According to CryptoLaw, Judge Torres and the Second Circuit must both agree with the SEC's arguments for why an interlocutory appeal should be allowed before the trial on allegations filed against Ripple executives Brad Garlinghouse and Chris Larsen, as well as the remedies phase of the ruling on institutional sales.
If the SEC's interlocutory appeal motion is denied, the SEC will have to wait until after the trial and remedies phases to file an appeal, according to CryptoLaw.
Epic showdown predicted by legal expert
That said, a legal expert who goes by "MetaLawMan" on Twitter has referred to the issue at hand as "complicated legal concepts." This is because the SEC faces legal and procedural hurdles to getting permission to proceed with an interlocutory appeal.
SEC/Ripple, Interlocutory Appeal analysis— MetaLawMan (@MetaLawMan) August 10, 2023
This post will address what I see as Ripple's options in responding to the SEC's request to Judge Torres for certification of an interlocutory appeal.

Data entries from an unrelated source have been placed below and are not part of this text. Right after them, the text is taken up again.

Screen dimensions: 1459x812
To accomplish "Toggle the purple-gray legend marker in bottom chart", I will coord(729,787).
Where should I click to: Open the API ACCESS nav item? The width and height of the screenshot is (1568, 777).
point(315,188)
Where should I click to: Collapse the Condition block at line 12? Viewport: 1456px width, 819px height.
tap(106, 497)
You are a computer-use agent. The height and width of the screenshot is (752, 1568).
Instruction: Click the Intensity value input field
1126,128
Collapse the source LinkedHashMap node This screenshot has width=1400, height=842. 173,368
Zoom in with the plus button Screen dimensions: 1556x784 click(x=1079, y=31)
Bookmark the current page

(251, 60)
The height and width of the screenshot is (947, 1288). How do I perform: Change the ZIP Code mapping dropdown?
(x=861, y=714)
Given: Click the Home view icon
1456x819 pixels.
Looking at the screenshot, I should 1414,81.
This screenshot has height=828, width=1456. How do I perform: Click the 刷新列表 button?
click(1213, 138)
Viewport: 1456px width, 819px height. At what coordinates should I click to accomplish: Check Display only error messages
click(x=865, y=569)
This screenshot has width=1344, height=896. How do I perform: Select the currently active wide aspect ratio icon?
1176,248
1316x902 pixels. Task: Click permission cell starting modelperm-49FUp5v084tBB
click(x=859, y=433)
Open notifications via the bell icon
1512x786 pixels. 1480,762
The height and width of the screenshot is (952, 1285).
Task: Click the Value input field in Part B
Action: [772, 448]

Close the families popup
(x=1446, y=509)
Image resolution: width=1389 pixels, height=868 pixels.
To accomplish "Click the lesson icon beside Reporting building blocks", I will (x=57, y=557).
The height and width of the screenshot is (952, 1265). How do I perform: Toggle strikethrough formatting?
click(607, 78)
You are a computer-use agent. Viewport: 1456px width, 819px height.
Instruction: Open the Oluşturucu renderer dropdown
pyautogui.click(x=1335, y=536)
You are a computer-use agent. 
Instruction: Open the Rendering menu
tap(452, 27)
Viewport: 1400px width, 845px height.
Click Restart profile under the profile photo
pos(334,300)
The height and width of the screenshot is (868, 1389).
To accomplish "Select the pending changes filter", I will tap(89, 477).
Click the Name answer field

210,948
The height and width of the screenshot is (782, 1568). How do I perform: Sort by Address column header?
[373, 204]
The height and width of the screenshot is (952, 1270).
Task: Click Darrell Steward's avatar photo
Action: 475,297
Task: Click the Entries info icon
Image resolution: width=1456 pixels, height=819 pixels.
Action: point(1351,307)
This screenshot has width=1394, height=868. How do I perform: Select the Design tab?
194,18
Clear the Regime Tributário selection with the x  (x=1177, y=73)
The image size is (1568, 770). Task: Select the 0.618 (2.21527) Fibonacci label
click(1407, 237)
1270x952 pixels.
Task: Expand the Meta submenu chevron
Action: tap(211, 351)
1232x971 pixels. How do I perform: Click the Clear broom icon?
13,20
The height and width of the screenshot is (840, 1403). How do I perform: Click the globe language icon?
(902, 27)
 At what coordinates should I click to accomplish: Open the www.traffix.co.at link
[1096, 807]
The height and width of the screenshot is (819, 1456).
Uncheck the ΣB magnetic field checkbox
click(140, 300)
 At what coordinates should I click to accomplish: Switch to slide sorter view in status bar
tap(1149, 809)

Option 1: Oppose the motion to certify the appeal.
Ripple could say that the… https://t.co/cMVhARiR79
The legal expert predicts that Ripple might choose to respond to the SEC's request to Judge Torres for certification of an interlocutory appeal in any of these two ways.
First, in option one, Ripple could oppose the motion to certify the appeal. Ripple could argue that the July 13 ruling is correct and an interlocutory appeal would be a waste of time and inefficient, given the strong chance of another appeal following the trial of Ripple executives.
The second option might be for Ripple to agree with the SEC that an interlocutory appeal is appropriate, while the time when the appeal begins would be an open question. Another possibility along these lines is that the SEC's victory on institutional sales is reversed, effectively nullifying any potential penalty and trial.
MetaLawMan believes that the first option, Ripple opposing the motion, seems more likely because they do not want to agree with the premise that there are "substantial grounds for difference of opinion" on Judge Torres' ruling, which is part of the legal standard for certifying an interlocutory appeal.
Other considerations include the possibility that a crypto law might be enacted, and the chance that a new administration might arrive on the scene with a different view of the SEC's approach toward crypto enforcement operations.